AI learns from millions of images across the internet and memorises text associated with those images. In a process known as “diffusion”, AI starts by breaking images into pixels that do not represent any specific thing and then inverts the process so the model can revert to the original image. Artificial intelligence does not take into account copyright and hence artistic styles are used without permission.
With image-generative tools such as Midjourney, DALL-E, and even a feature on Canva, made widely available to anyone with an internet connection and a monthly subscription, users can write a prompt and generate an image in a certain artist’s style, without, of course, asking or crediting said artist.

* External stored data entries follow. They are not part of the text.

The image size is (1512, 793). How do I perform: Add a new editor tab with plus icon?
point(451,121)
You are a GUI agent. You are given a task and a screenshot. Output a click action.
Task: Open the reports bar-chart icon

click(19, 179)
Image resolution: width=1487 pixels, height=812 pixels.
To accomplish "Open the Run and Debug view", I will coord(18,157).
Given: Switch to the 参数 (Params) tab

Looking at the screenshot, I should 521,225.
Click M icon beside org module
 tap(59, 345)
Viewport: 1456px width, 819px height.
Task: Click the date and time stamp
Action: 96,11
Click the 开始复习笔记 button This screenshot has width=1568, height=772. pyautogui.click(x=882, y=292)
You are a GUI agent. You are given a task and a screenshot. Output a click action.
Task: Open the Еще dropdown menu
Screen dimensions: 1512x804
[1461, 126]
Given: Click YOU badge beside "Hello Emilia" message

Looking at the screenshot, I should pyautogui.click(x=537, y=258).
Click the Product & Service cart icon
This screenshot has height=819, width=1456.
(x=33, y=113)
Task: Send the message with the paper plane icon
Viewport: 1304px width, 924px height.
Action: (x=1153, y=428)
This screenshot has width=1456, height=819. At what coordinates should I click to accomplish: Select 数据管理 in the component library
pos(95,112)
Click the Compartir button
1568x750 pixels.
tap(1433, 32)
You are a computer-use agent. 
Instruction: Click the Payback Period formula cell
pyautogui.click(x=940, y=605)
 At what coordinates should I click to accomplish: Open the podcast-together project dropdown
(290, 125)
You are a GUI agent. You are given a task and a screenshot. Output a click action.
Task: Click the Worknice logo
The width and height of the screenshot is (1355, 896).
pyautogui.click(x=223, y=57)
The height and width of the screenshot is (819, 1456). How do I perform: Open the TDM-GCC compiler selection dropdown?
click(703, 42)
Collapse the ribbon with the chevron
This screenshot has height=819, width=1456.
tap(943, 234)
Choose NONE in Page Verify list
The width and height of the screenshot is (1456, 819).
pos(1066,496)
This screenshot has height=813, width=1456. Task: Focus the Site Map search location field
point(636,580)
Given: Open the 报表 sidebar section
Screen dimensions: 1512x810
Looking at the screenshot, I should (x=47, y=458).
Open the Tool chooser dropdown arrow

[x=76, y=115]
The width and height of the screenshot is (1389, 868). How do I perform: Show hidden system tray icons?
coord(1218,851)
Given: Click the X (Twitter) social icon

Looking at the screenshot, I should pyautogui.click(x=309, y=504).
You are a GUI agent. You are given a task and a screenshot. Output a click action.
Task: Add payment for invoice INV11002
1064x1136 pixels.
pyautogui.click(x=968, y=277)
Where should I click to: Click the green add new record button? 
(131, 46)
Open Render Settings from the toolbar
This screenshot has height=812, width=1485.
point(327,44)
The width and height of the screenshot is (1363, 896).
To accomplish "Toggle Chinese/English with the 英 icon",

Even in the world of film, alarms are ringing. Jenna Ortega, while serving on the jury of the 22nd Marrakech International Film Festival alongside Parasite director Bong Joon Ho, warned that “it’s very easy to be terrified” by the “deep uncertainty” AI introduces into cinema.
“It feels like we’ve opened up Pandora’s box,” Buzzfeed quoted her saying, reflecting on AI’s rapid takeover. “There are certain things AI just isn’t able to replicate. There’s beauty in difficulty; beauty in mistakes. A computer can’t do that. A computer has no soul.
“It’s nothing we’ll really be able to resonate with. And I don’t want to assume for the audience, but I would hope it gets to a point where AI becomes a sort of mental junk food — and we feel sick, and we don’t know why. Sometimes, audiences need to be deprived of something in order to appreciate it again.”
In a world where we’re already seeing the strangest things — children’s skincare lines, AI-generated films, driverless cars, and tech breakthroughs that feel like sci-fi — who knows what’s coming next?